The elections started on April 7 and will continue until May 12. The counting will be held on May 16. Around 814 million people will be voting in a nine-phased election over six weeks at more than 930,000 polling stations all over the country.
In keeping with the diversity of India, the number of parties contesting in the elections is also huge. But the main contest is between the Congress-led and BJP-led (Bharatiya Janata Party) coalitions. Among the main issues are corruption and secularism.
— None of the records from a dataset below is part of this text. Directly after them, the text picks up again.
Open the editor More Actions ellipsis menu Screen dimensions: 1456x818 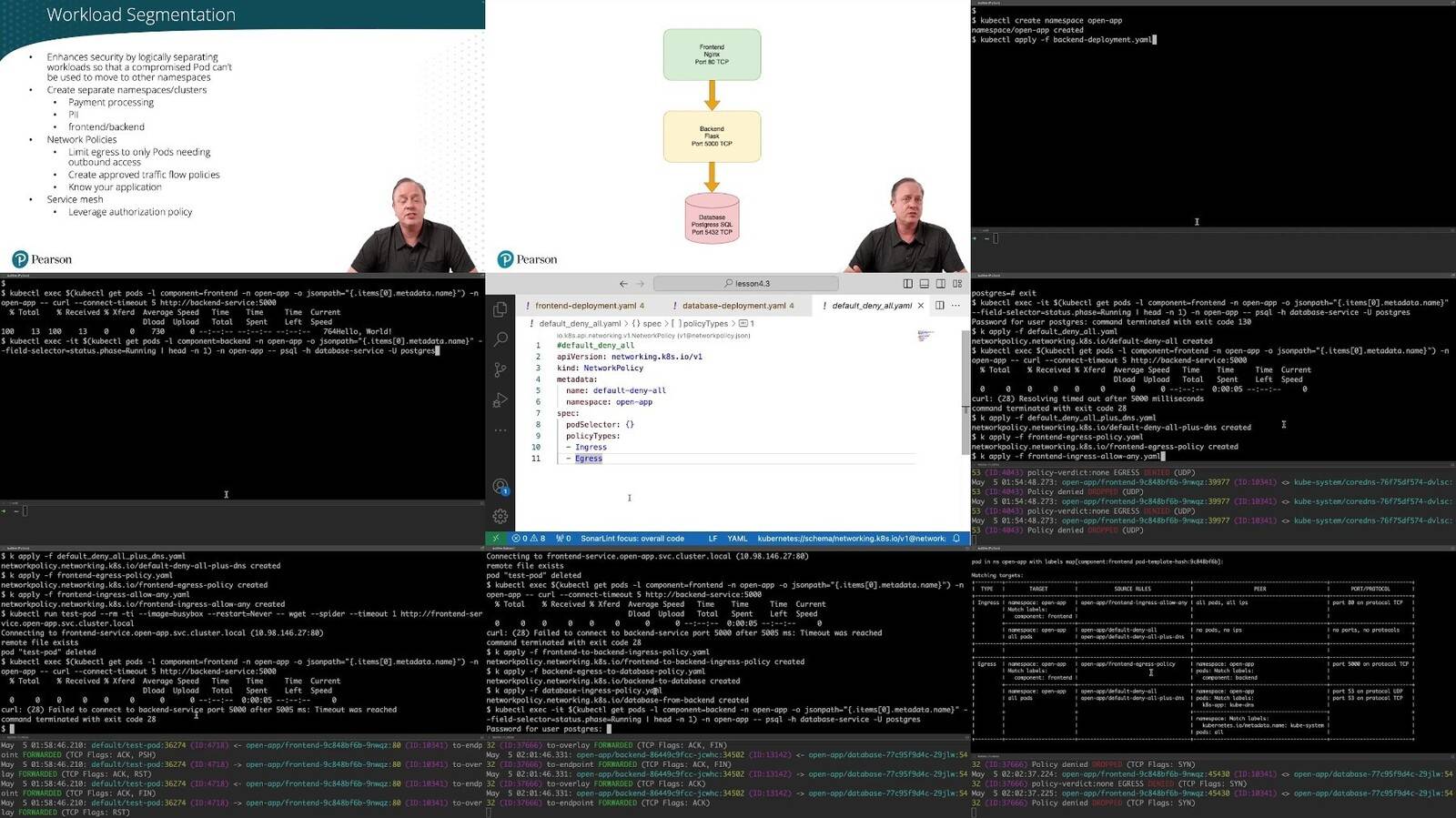click(x=956, y=306)

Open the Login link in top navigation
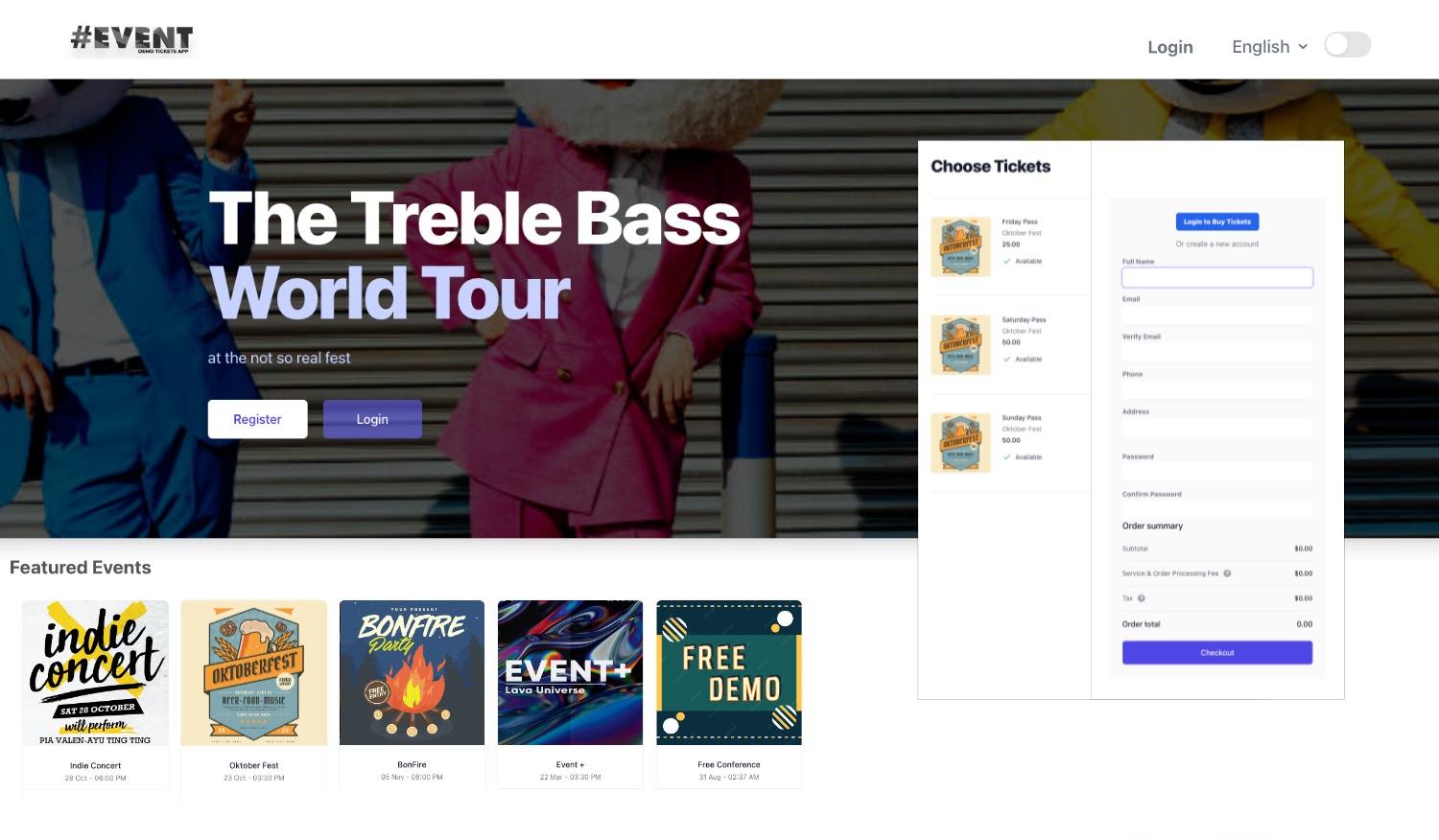pos(1170,47)
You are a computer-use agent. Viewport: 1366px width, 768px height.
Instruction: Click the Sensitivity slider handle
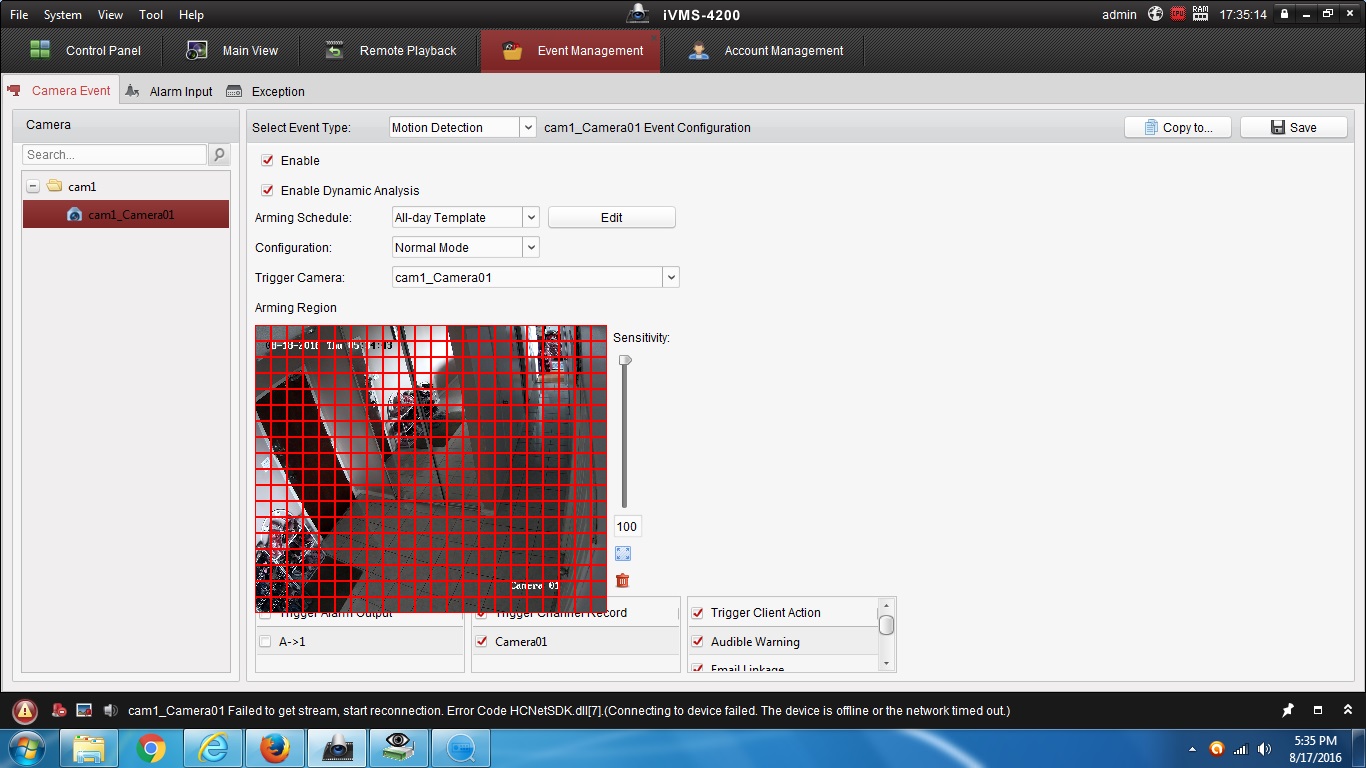(x=625, y=360)
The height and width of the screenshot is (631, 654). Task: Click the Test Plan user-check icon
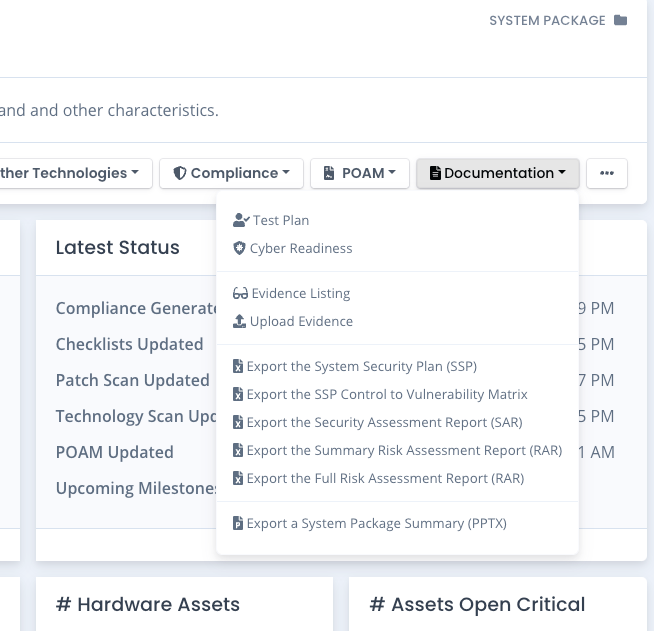[240, 220]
One major reason the election has attracted global attention is the candidature of controversial Narendra Modi as prime minister in the BJP coalition. Modi has been vilified for bloody communal riots that broke out in his state of Gujarat in 2002 when he was the chief minister. Though no court has found him guilty, Modi has been accused of turning a blind eye when rioters went on a killing spree. Presiding over the riots has been the most disastrous blemish he has been carrying, which has made him very unpopular among Muslims. At the same time, Modi is celebrated by India’s corporate executives. Modi is the preferred candidate of India’s corporate sector and they are funding his campaigns. Modi projects toughness as a central message, offering a vivid contrast with the ineffectual Congress party which has been mired in corruption. It’s the dismal performance of the Congress government led by its prime minister Dr Manmohan Singh and huge corruption cases involving its ministers and officials running into thousands of crores of rupees that have made Congress unpopular among large sections of the electorate. If Modi has been popular and has been able to sell his agenda to Indians, the responsibility for this must be shared by the Congress leaders. It’s their ineptitude and corruption which have made the public turn to Modi.
All opinion polls are saying that the BJP-led coalition is likely to win the election. At the same time, most of the international media have been apprehensive of Modi and even wrote editorials saying that Modi is not good for Indian secularism. But whether anybody likes it or not, the verdict of the people must be respected.